Clavería dijo a don Manuel que los dos hombres allí presentes eran de los que enviaba Ramón Lagier para tripular el barco misterioso; y como Zorrilla manifestase que aquel asunto no estaba en sus manos, y no podía darles hasta el siguiente día indicación clara de lo que habían de hacer, soltó Nonell con la bocina de su ronca voz estas estridentes razones: «Yo estoy bien enterado, señor Ruiz, pues Ramón Lagier me dio en Marsella completa guía para todo lo que tengamos que hacer aquí. En el forro de mi sombrerete llevo apuntación con las señas de la correduría que despacha el vapor, Billiter street, y las señas de nuestro alojamiento en las Minories, cerca de la Torre de Londres y de los diques de Santa Catalina, donde amarrada está la embarcación. Yo iré de piloto, y este joven de marinero. Somos partidarios frenéticos de Prim, bien probados en Barcelona y en Madrid con el peligro de nuestra pelleja».

Con esto se retiraron los tres muy contentos, dejando a don Manuel no menos gozoso y animado. Al día siguiente, quiso Clavería que Ibero le acompañase a pasear por Picadilly, Pall Mall y los parques; pero Santiago, con fogosa querencia de las aventuras, prefirió lanzarse al conocimiento de lo que en su imaginación se representaba con descomunal grandeza y atractivos: los diques de flotación, los inmensos trasatlánticos, el Támesis, la Torre de Londres... Salió, pues, tempranito con el fantástico Nonell; en el Puente de Waterloo metiéronse en uno de los vaporcitos que hacen el servicio urbano en ambas orillas, y se fueron río abajo, admirando la acumulación de maravillas que en ninguna otra parte del mundo se pueden ver. Iba Santiago con la boca abierta; no hablaba para no quitar espacio ni tiempo a su asombro. Después, paseando en tierra, los diques de Santa Catalina y London, la muchedumbre y variedad de barcos de todos tamaños y de diferentes banderas; los inmensos almacenes abarrotados de cuanto Dios crió en las cinco partes del mundo; los trenes que sin cesar cruzaban, llevando y trayendo mercancías, diéronle la impresión de haber caído en un planeta esencialmente comercial, todo carbón, fardos, máquinas, humo. Sus habitantes eran negros demonios benignos, que colaboraban en el bienestar universal.

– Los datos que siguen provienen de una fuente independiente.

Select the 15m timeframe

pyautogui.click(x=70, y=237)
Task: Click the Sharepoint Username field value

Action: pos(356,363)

Para concluir de embriagarle y enloquecerle a fuerza de admiración, Nonell le condujo al Túnel bajo el Támesis, con lo que quedó el pobre muchacho enteramente trastornado. «Si esa bóveda fuera de cristal -le dijo el catalán cuando se hallaban a la mitad del tubo-, veríamos el agua del río, y en el agua las quillas de los barcos. Esto viene a ser el mundo al revés, y más sorprendente que andar en globo por los aires...». Por fin, poco después de anochecer, uno y otro cayeron rendidos en sendos camastros del posadón en que se alojaban, situado en una calleja del arrabal de Minories.

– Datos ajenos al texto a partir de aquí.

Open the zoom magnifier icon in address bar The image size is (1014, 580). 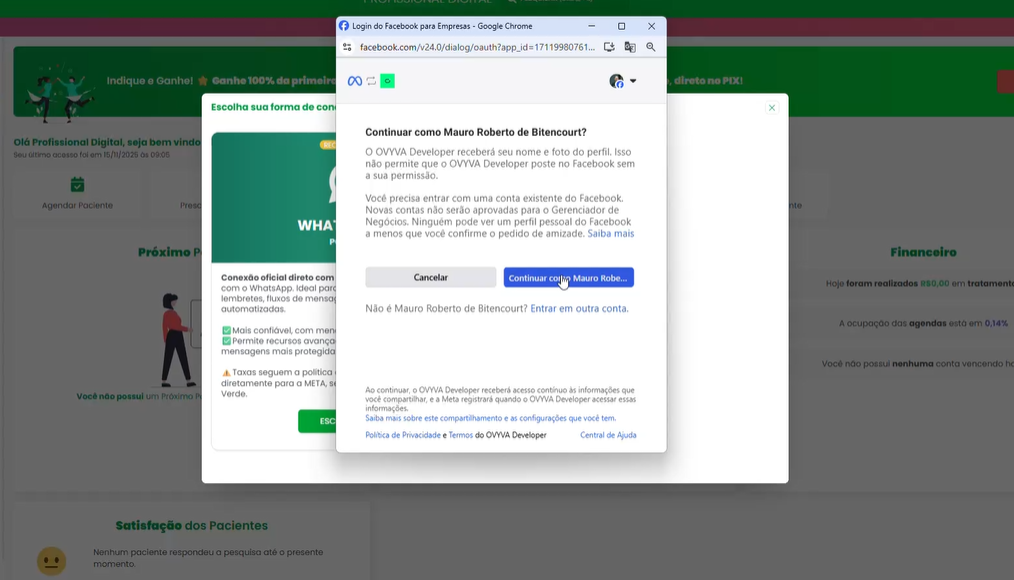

Atendida la primera de sus obligaciones, que era escribir a Teresa, dedicó Ibero el nuevo día con ardor impaciente a ver Londres, que, a su parecer, era como una provincia con calles. Echando un vistazo al barrio donde vivía, Minories, advirtió en los rótulos de las tiendas apellidos de claro abolengo hispano: Guevara, Rodríguez, Mondéjar... Pronto comprendió que eran nombres de judíos, y que estos abundaban en aquellos lugares. Entró en un Rastro que allí había, mísero bazar de ropas hechas, nuevas y baratas, o usadas y en buen uso, y cuando examinaba un colgadizo de chaquetones de pana, con idea de hacer alguna compra, salió al trato un hombre de rostro cetrino y pringoso. No entendió Ibero lo que le dijo; comprendió el marchante que se las había con un español, por alguna palabra de él cogida al vuelo, y acercándose más con afabilidad humilde le soltó esta frase: «Señor, ¿topa lo que le place?».

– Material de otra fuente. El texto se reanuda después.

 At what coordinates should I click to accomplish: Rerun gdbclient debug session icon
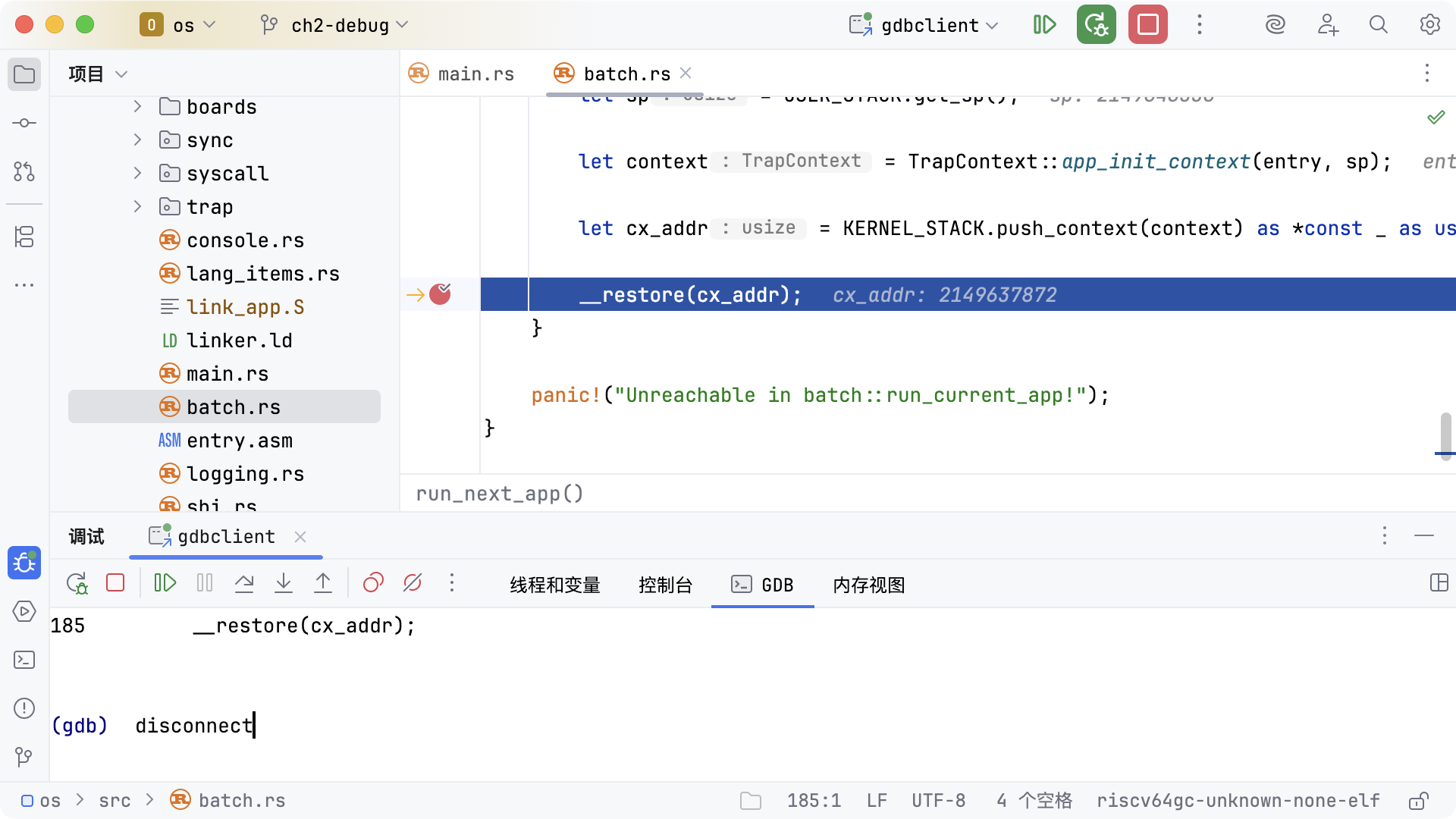pos(77,583)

Ibero le miró; creía escuchar una voz que venía del tiempo de los Reyes Católicos; y así era, en efecto. El judío siguió hablando con él en la jerga que llaman judeo-español. Había oído Santiago que existían en diferentes partes del mundo hebreos de procedencia hispana que conservaban en sus hogares como reliquia preciosa la lengua de Castilla, y alegrose de comprobar por sí mismo el fenómeno... Como tenía que aprovechar el tiempo, despidiose del mercader judío, ofreciéndole volver a comprarle algo, y tiró con rápido andar hacia el Oeste.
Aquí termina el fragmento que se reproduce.